Le Procureur de la République a aussi cru devoir répondre au Parti Socialiste français, à travers une mise au point publiée vendredi. Prouvant inconsciemment à la communauté internationale qu’au Togo, la Justice est une aile marchante du pouvoir. Essolissam Poyodi dit regretter que des « personnalités étrangères de rangs si élevés s’immiscent dans le fonctionnement de la justice de façon aussi scandaleuse dans le but d’influencer le cours de la procédure », sur la base d’« informations erronées ». Il parle d’une certaine légalité de la procédure, fondée, entre autres, sur de prétendues visites des organisations de défense des droits de l’Homme comme Amnesty International et le Haut commissariat des Nations Unies aux droits de l’Homme (Hcdh) aux prévenus.
 
Tout ce branle-bas n’est que symptomatique du dépit du pouvoir Faure Gnassingbé. On s’y attendait d’ailleurs à la publication du communiqué du PS, car le pouvoir en place abhorre la VERITE et déteste être contrarié. Le régime en place est simplement aux abois. Un dépit légitime (sic), car c’est tout le montage fait pour neutraliser le Collectif « Sauvons le Togo », ses leaders et casser la mobilisation populaire, qui s’écroule comme un château de cartes. Ce plan machiavélique a eu un effet boomerang, et c’est la vraie nature du régime Faure Gnassingbé qui se révèle à la face du monde.
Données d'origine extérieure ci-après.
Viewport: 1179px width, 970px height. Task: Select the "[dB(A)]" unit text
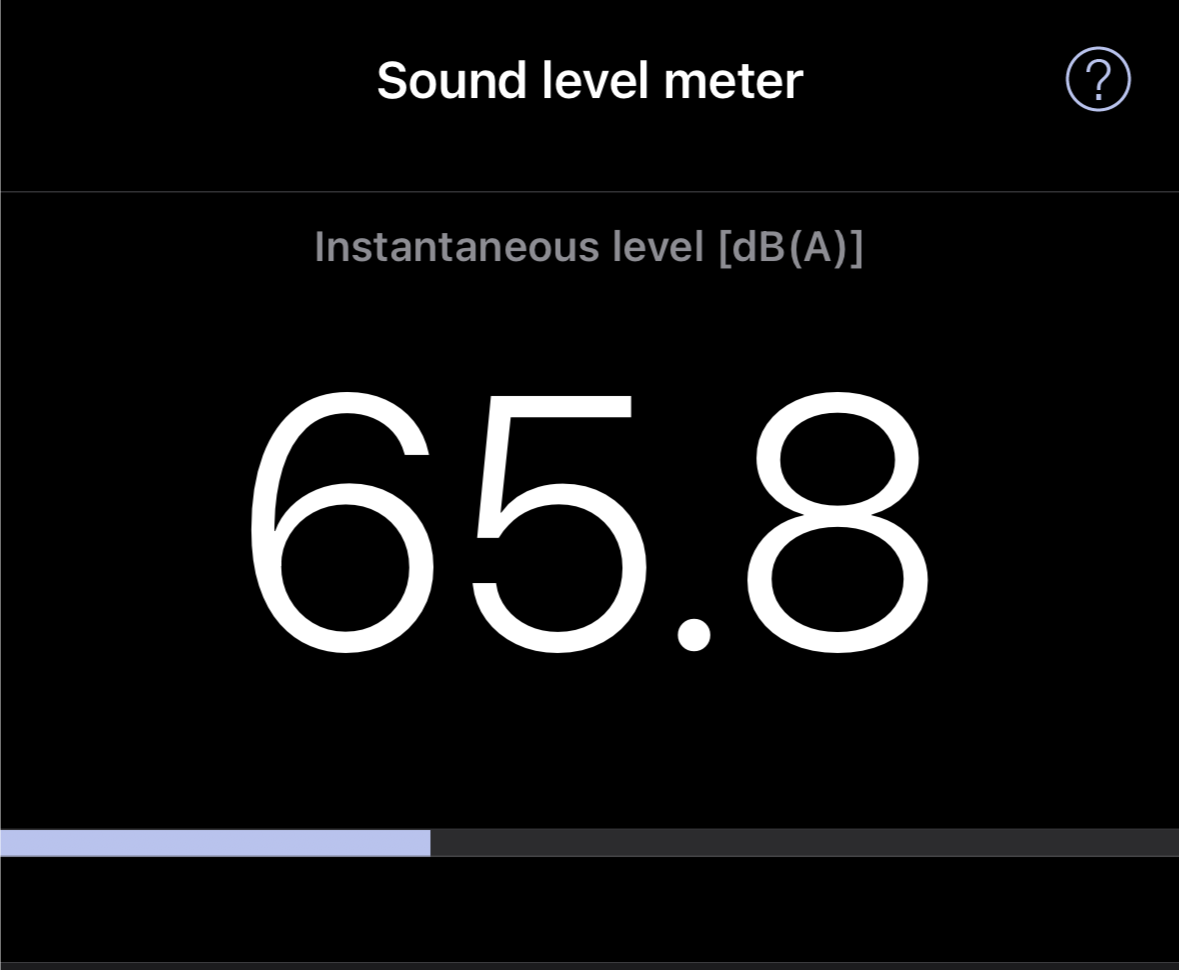pos(790,246)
Pour nombre d’observateurs, les sorties somme toute osées des deux formations politiques françaises sont bien liées aux conclusions des recherches des deux experts en feu dépêchés au chevet du Togo ; et le fait de ces partis fassent intelligemment le lien avec les élections législatives en vue n’est que la confirmation de la découverte du dessein caché derrière cette affaire d’incendie et des enquêtes : coincer les contestataires du pouvoir qui se retrouvent au sein du Collectif « Sauvons le Togo », organiser des élections législatives biaisées et les empêcher d’y participer. Ainsi Faure Gnassingbé se tracera un boulevard pour s’offrir une majorité à la prochaine Assemblée nationale, et un troisième mandat en 2015.